%%

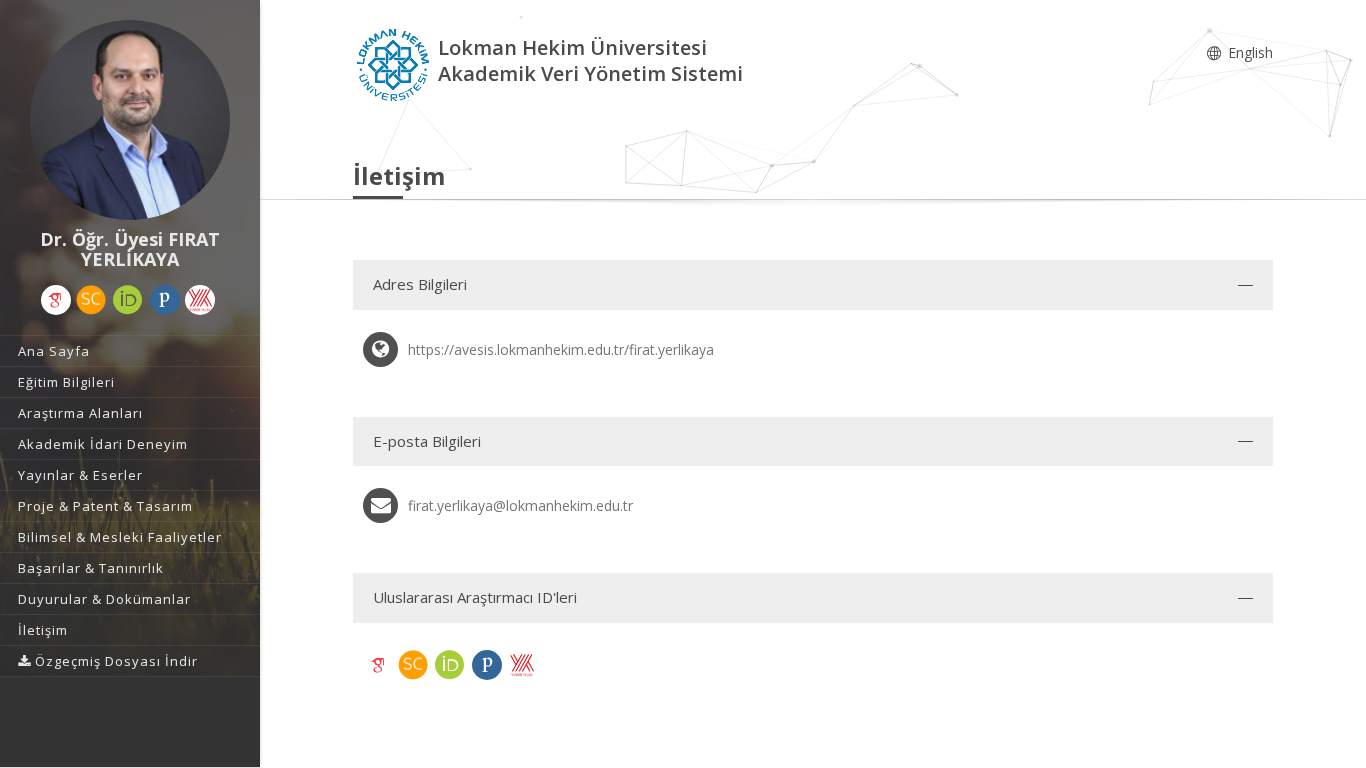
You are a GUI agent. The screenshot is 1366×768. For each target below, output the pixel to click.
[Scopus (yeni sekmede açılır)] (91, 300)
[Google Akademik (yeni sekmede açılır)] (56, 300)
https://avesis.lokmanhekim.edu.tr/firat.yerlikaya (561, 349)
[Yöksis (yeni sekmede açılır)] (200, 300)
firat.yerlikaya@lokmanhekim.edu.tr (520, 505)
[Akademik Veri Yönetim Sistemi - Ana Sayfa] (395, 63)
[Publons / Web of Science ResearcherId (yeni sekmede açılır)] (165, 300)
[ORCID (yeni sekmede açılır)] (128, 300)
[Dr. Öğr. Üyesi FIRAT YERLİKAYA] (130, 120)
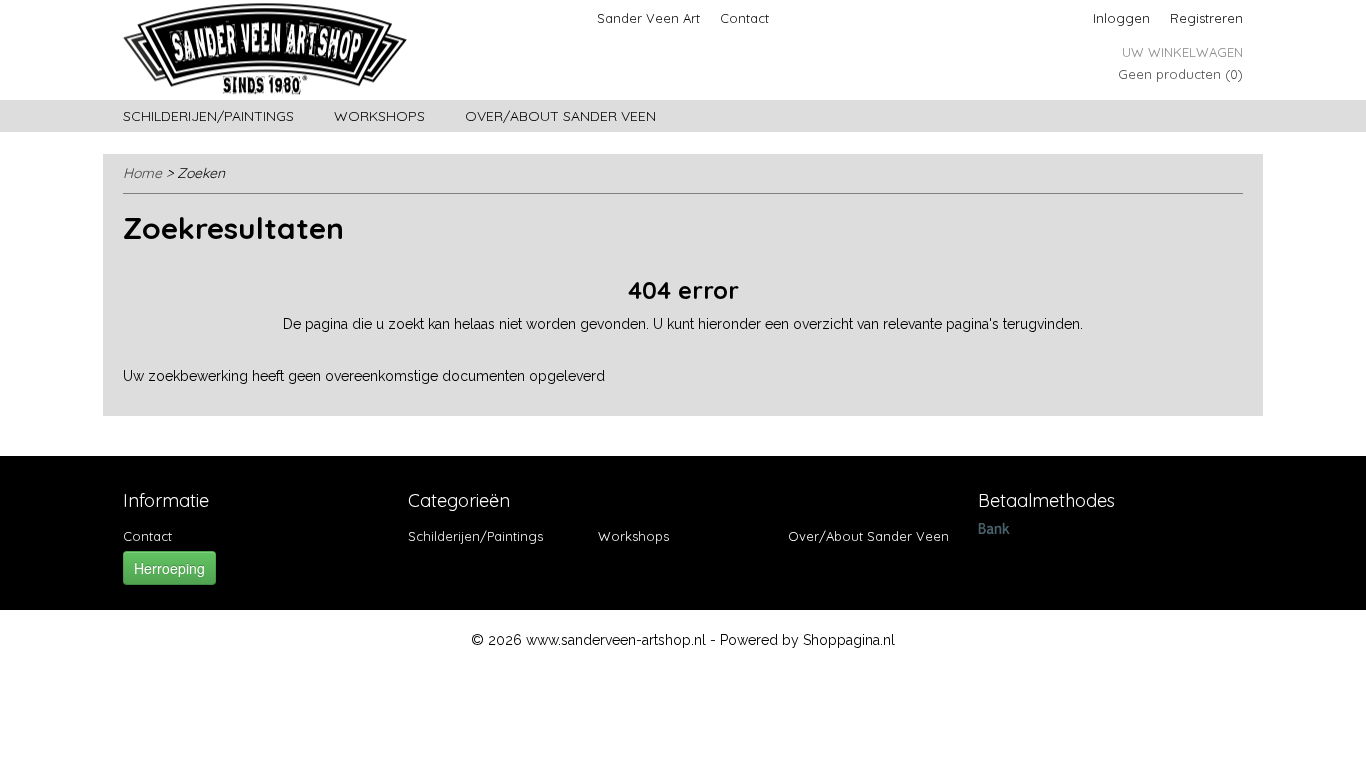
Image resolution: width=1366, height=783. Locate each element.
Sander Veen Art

%%

— What to produce —
Return each line of the data where the word "yeni" appears.

— Response to the task —
[Scopus (yeni sekmede açılır)] (91, 300)
[Google Akademik (yeni sekmede açılır)] (56, 300)
[Yöksis (yeni sekmede açılır)] (200, 300)
[Publons / Web of Science ResearcherId (yeni sekmede açılır)] (165, 300)
[ORCID (yeni sekmede açılır)] (128, 300)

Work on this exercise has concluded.